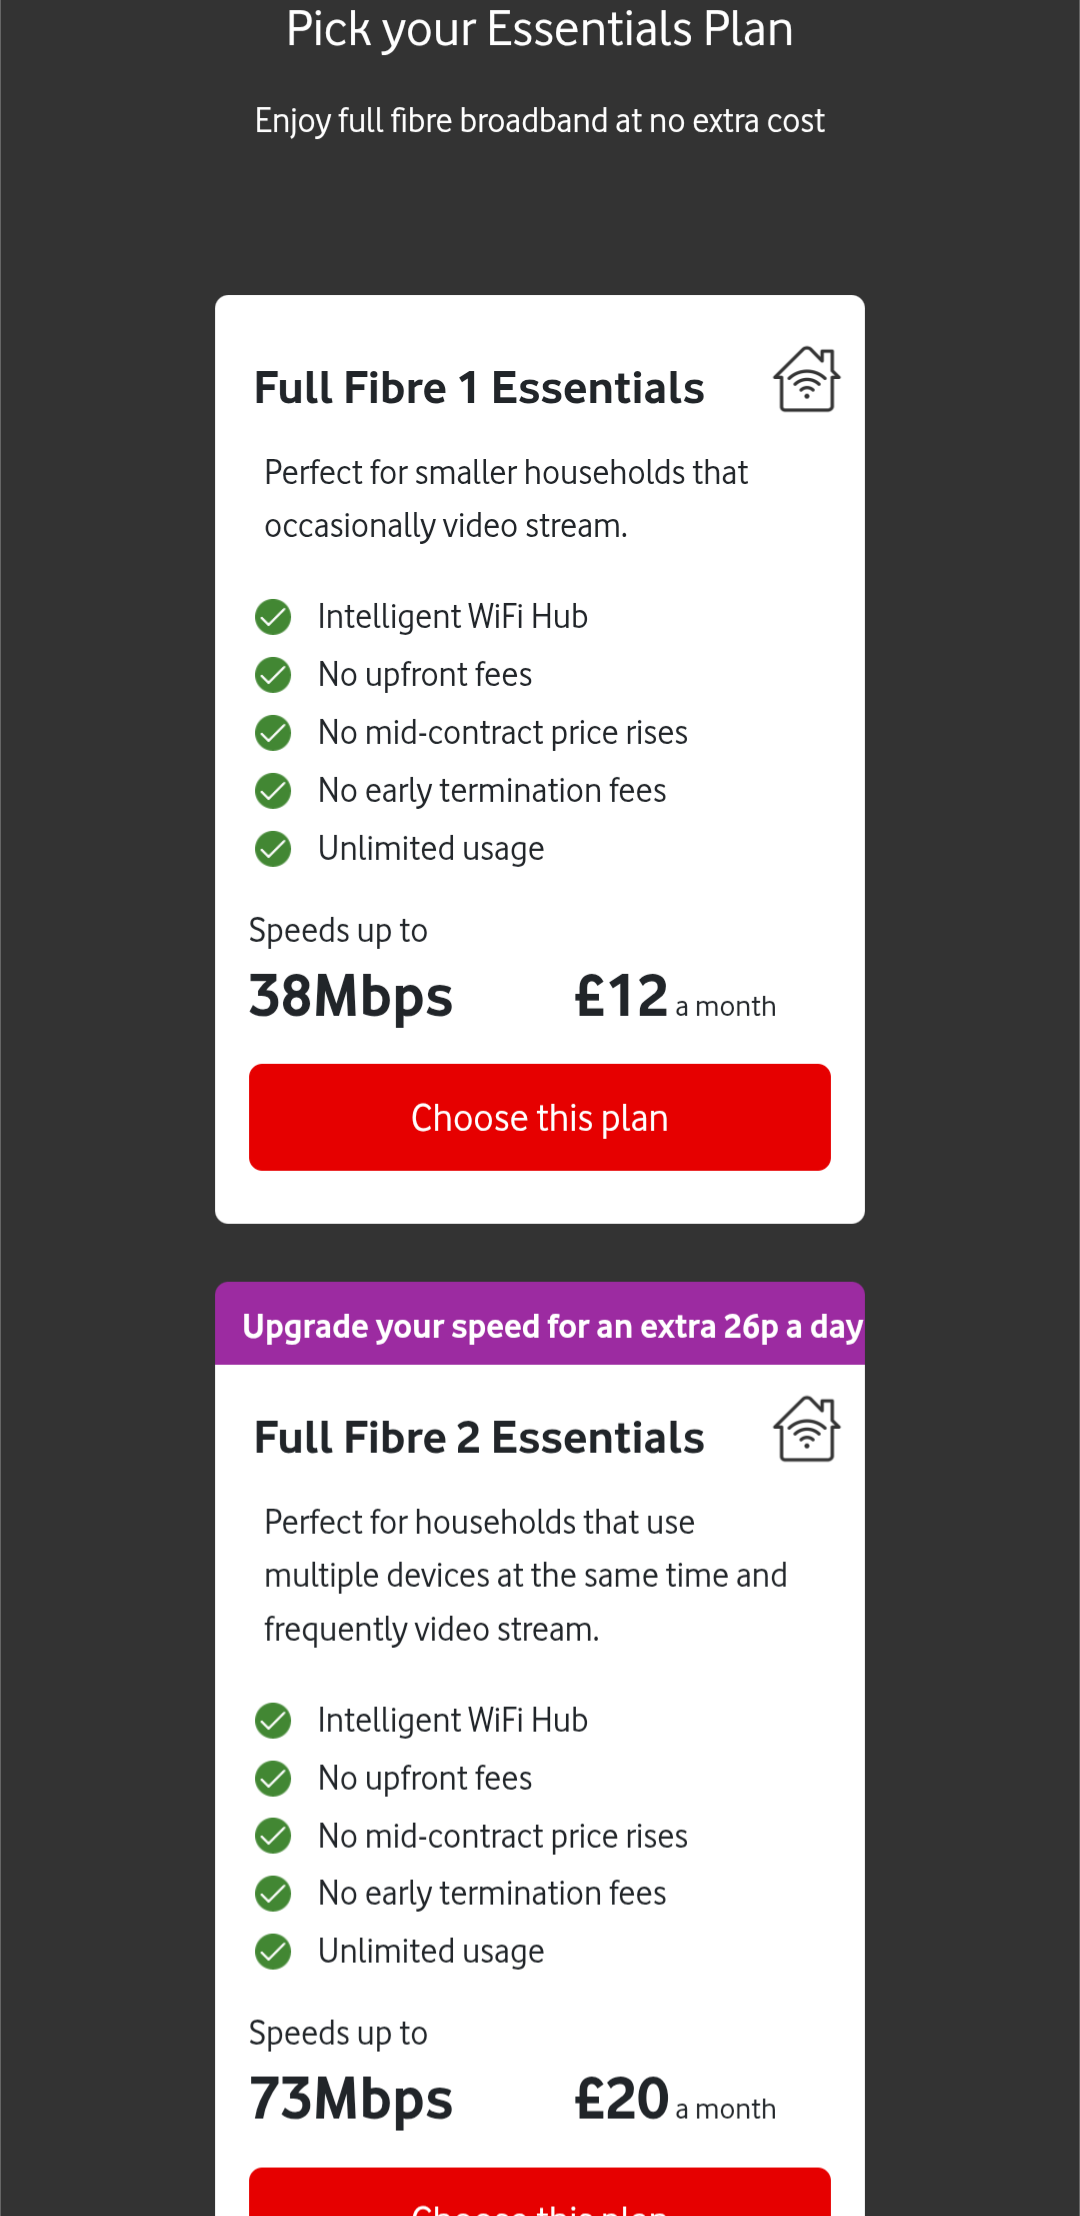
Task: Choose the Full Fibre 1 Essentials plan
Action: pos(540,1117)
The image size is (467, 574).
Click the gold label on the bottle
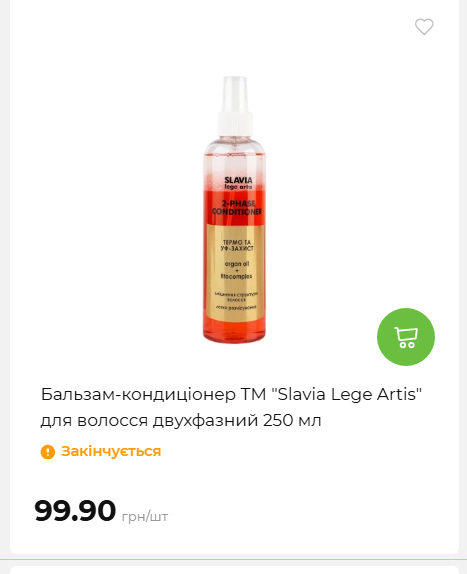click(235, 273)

----

Reproduce every line of the records above word for word, but leave out the pictures.

Task: Choose the Full Fibre 1 Essentials plan
Action: pos(540,1117)
The image size is (467, 574).
Click the gold label on the bottle
click(235, 273)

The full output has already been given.